[[ PROVIDED MATERIAL, beginning ]]
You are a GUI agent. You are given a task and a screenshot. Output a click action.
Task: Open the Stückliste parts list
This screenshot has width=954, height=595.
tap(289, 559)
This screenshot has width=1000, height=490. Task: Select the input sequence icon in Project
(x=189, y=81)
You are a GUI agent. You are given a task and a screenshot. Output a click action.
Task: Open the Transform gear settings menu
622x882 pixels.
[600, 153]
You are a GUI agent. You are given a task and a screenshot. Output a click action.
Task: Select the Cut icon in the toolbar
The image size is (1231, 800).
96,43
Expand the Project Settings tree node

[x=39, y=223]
[[ PROVIDED MATERIAL, end ]]
[[ PROVIDED MATERIAL, beginning ]]
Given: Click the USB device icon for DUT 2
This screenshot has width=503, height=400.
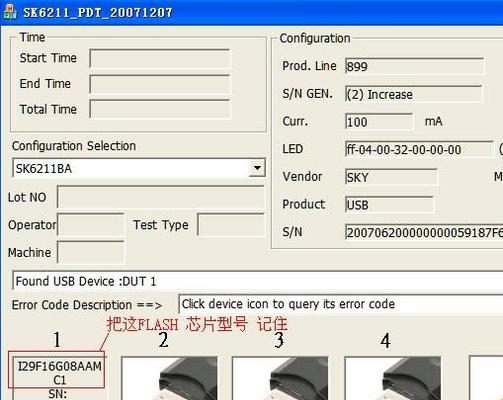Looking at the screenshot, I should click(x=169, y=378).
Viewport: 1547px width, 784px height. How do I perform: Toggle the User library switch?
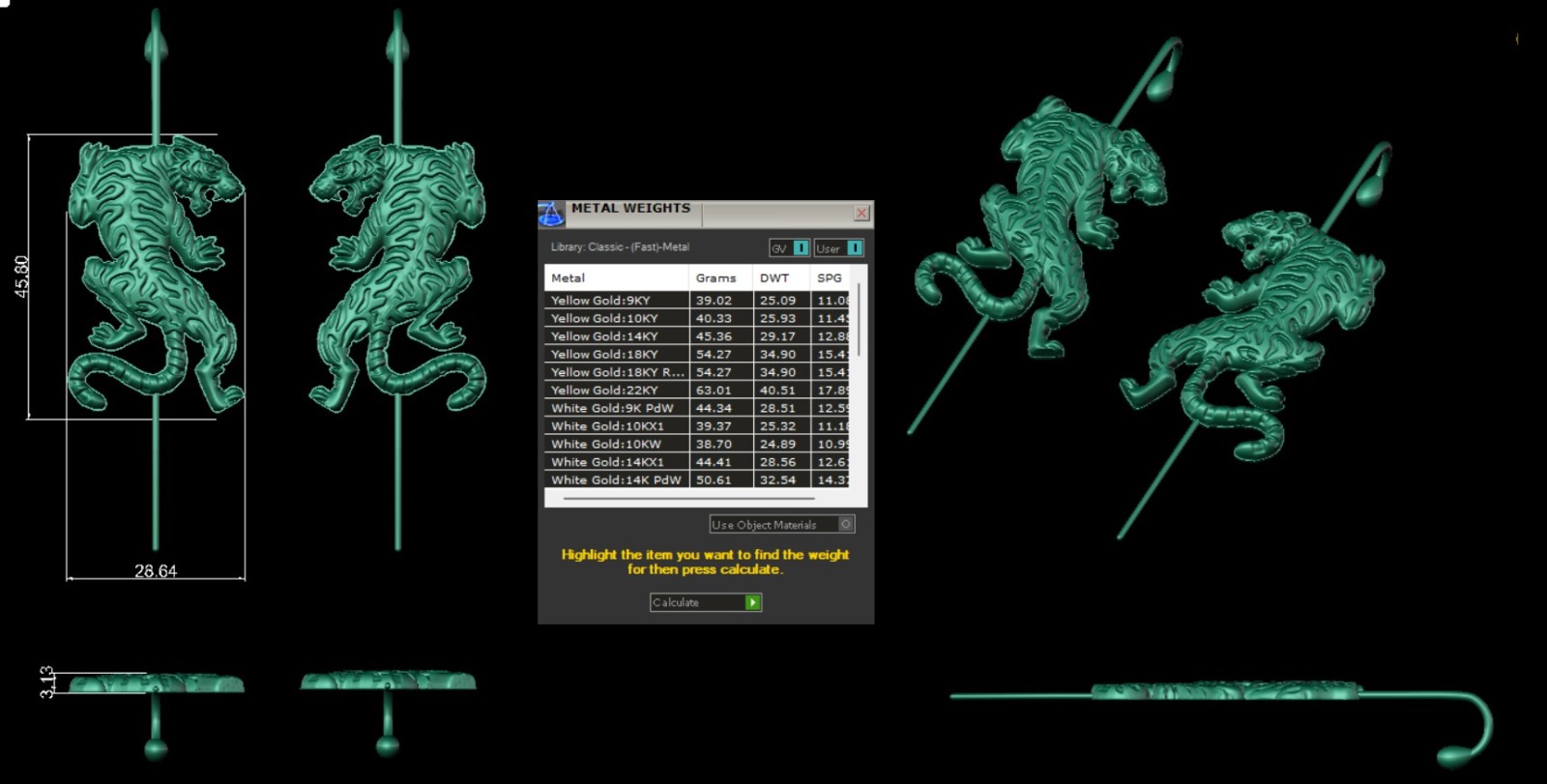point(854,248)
[[ PROVIDED MATERIAL, end ]]
[[ PROVIDED MATERIAL, beginning ]]
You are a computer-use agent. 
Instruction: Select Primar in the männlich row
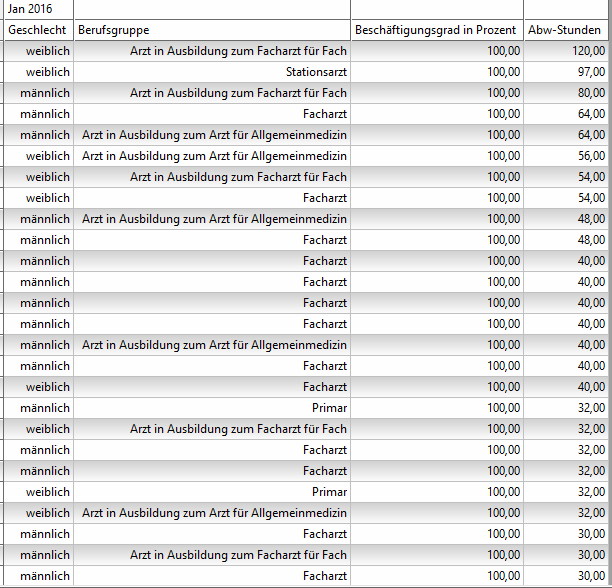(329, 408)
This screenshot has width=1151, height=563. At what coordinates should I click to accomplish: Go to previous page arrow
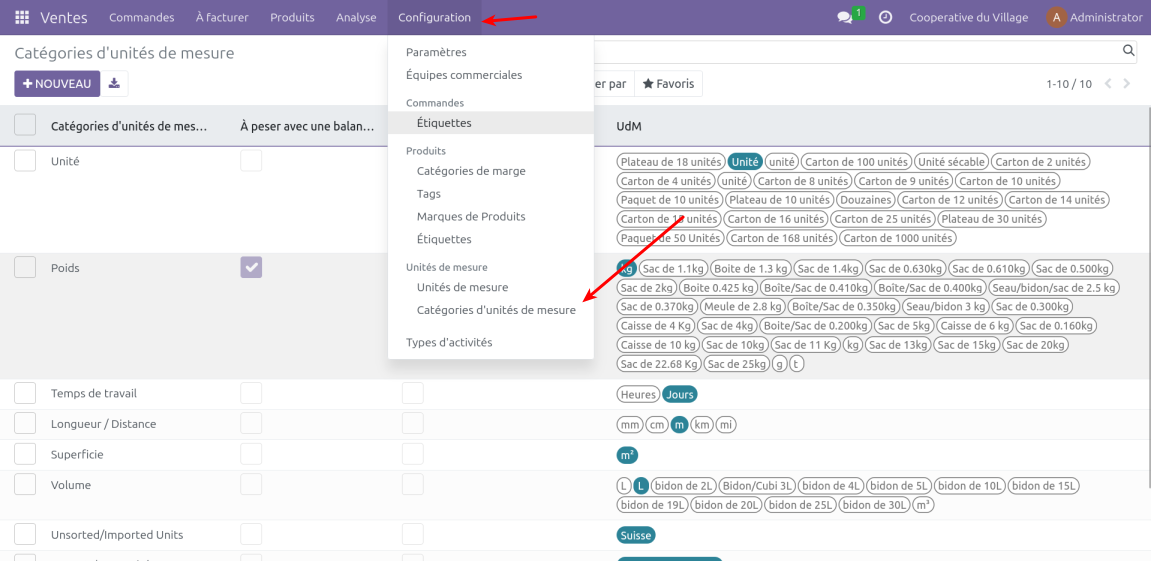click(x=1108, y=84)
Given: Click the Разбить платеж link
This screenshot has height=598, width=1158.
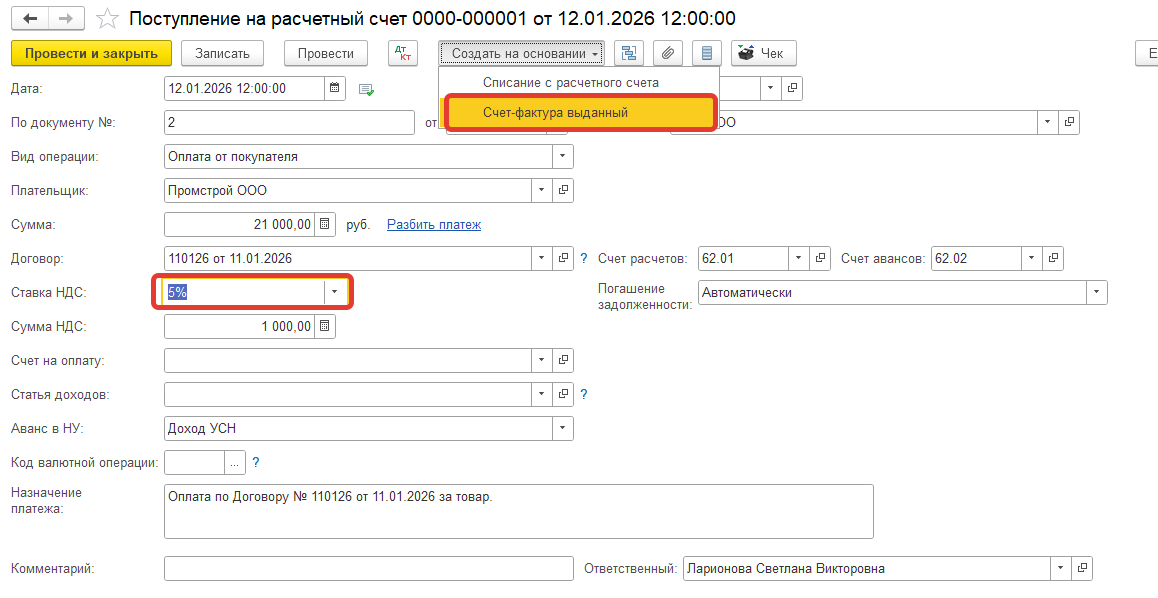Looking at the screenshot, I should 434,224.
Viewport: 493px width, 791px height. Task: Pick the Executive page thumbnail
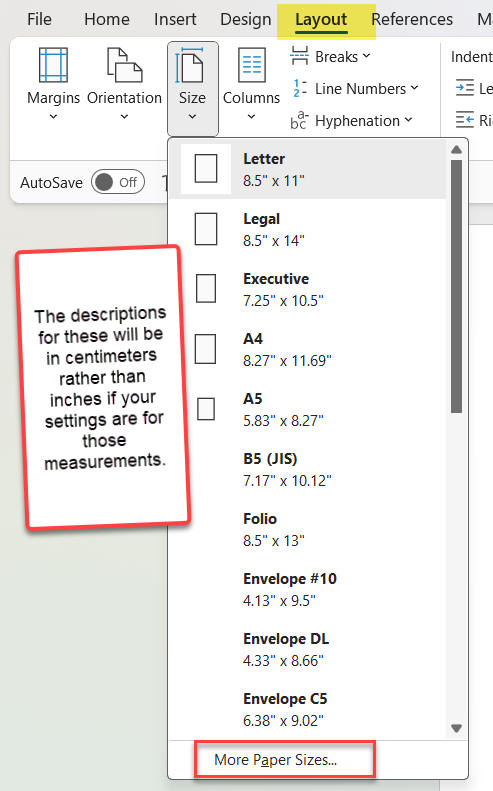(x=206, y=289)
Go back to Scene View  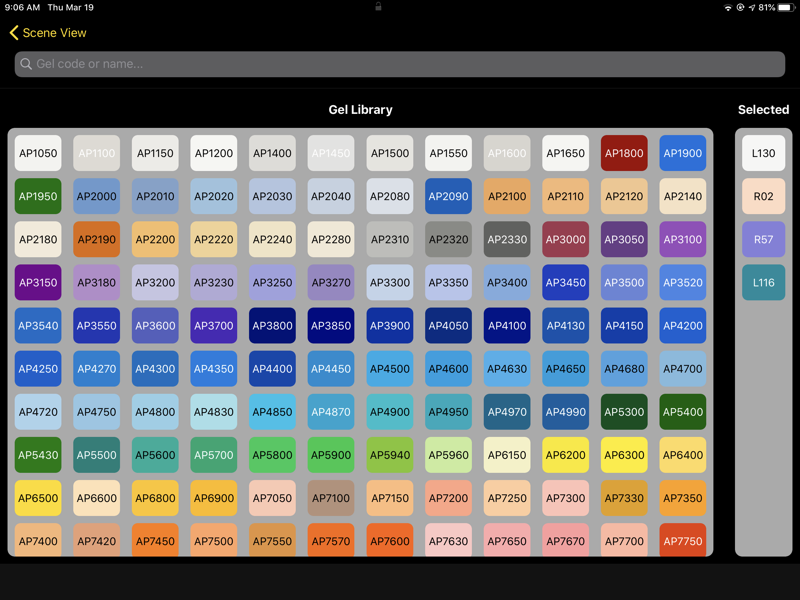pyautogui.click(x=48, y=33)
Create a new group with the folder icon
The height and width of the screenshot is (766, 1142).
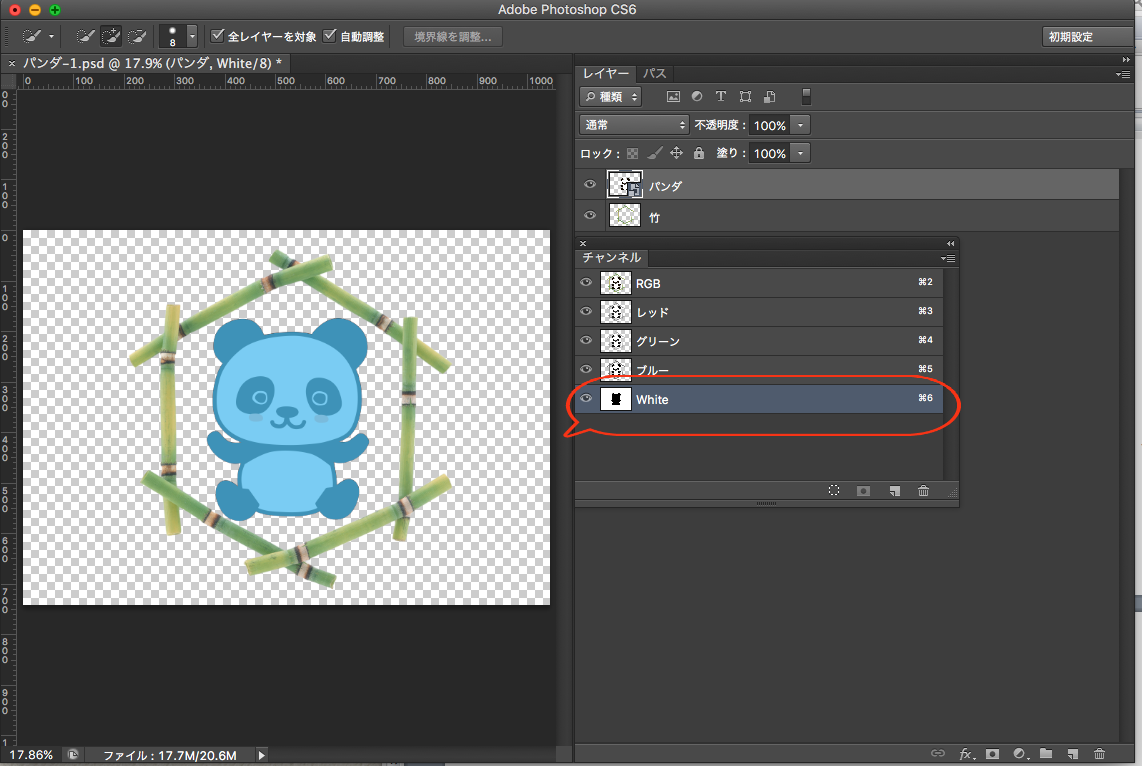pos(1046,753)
[[ PROVIDED MATERIAL, end ]]
__TASK REQUIREMENTS__: Please copy each line of the records above that holds the word "Open".

__WRITTEN ANSWER__:
Task: Open the Stückliste parts list
Task: Open the Transform gear settings menu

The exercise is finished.